Plenty of twists and turns but the film tends to plod along a bit, and Donlevy is pretty stolid in his role of the deceived husband. Nice touches are a cameo for May Wong (exotic dancer from 30s films "Picadilly" etc) and Mae Marsh in the midst of her astonishing fifty five year film career.
D.O.A. (Good transfer) - "Homicide Captain: "Who was murdered?" ... Frank Bigelow: "I was."
This unforgettable exchange begins a superb film noir about Frank Bigelow (Edmond O'Brien) who discovers he has been slipped a slow acting poison for which there is no antidote whilst on a short holiday away from it all and trying to make his mind up about his relationship with Paula Gibson (Pamela Britton). The pace never slackens as Bigelow tries to find the reason for his murder, filmed in fine atmospheric black and white.

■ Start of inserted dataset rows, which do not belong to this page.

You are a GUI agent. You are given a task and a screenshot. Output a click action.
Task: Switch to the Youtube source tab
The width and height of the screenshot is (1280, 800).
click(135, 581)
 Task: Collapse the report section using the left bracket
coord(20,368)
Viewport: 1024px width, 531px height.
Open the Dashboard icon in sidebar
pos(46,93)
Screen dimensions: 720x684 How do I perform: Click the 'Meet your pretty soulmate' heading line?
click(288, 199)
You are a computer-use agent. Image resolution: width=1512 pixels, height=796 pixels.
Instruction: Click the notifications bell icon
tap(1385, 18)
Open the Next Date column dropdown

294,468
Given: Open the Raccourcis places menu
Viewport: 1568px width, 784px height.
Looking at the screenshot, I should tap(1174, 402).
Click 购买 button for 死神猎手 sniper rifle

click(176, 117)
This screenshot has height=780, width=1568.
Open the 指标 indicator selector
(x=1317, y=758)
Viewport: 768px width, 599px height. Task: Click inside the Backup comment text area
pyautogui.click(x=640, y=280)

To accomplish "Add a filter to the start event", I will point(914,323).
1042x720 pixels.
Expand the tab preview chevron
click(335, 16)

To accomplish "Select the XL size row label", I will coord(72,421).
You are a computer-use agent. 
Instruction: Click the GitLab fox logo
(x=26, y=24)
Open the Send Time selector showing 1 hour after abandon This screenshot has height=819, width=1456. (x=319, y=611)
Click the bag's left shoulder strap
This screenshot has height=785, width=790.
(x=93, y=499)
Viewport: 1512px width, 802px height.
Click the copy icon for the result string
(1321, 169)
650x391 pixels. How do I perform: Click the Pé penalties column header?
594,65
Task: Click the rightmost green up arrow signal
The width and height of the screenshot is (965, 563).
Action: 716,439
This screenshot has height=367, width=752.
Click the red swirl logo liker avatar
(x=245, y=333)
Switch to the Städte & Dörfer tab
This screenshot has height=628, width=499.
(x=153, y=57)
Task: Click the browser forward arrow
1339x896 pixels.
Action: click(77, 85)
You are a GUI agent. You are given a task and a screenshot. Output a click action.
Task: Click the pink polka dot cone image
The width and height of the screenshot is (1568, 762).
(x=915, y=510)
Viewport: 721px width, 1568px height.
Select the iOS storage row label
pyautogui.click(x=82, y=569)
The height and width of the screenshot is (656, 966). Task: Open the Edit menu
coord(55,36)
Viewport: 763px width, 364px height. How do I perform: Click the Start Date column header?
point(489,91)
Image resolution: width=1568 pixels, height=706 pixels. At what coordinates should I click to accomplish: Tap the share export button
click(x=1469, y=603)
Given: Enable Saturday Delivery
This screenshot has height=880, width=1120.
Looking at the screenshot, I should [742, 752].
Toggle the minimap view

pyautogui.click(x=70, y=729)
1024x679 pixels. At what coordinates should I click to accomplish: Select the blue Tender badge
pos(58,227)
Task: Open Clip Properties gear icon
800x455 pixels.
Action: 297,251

QUICKSAND (Very good transfer) - Quicksand is basically a feature length very good B-movie. Motor mechanic Dan Brady (Mickey Rooney) pursued by a former girl friend Helen (Barbara Bates) is attracted to bad girl Vera (Jeanne Cagney real life sister of James Cagney) and borrows $20 from the till of his employers and being unable to pay it back finds himself hurtled into a downward spiral of crime.
There is a total lack of chemistry between Rooney and the two women that prevents me getting involved in the very ingenious plot, which places me at odds with other critics that find it suspenseful, creepy and spine chilling. Sorry about it but we will have to disagree.
THE HITCHHIKER (Good transfer except for a few short bad patches) - Based on a true story and believed to be the only film noir directed by a woman Ida Lupino. Two friends Roy Collins (Edmond O'Brien) and Gilbert Bowen (Frank Lovejoy) are taking a short break from their families for a fishing holiday when they give a lift to psychopath Emmett Myers (William Talman).
Talman is superb as the unstable, dangerous and menacing Myers, tormenting and teasing his captives about when he will kill them. Although there are just the three main characters there are lots of events along the 500 mile journey to Mexico and the fine acting and direction ensures the tension never slackens.
FINALLY - So ten very fine films at an unbelievable price but considerable shortcomings on some of the transfers. The set is rounded out with a "Film Noir" featurette that is nothing more than a series of excerpts from theatrical trailers (some in truly atrocious transfers).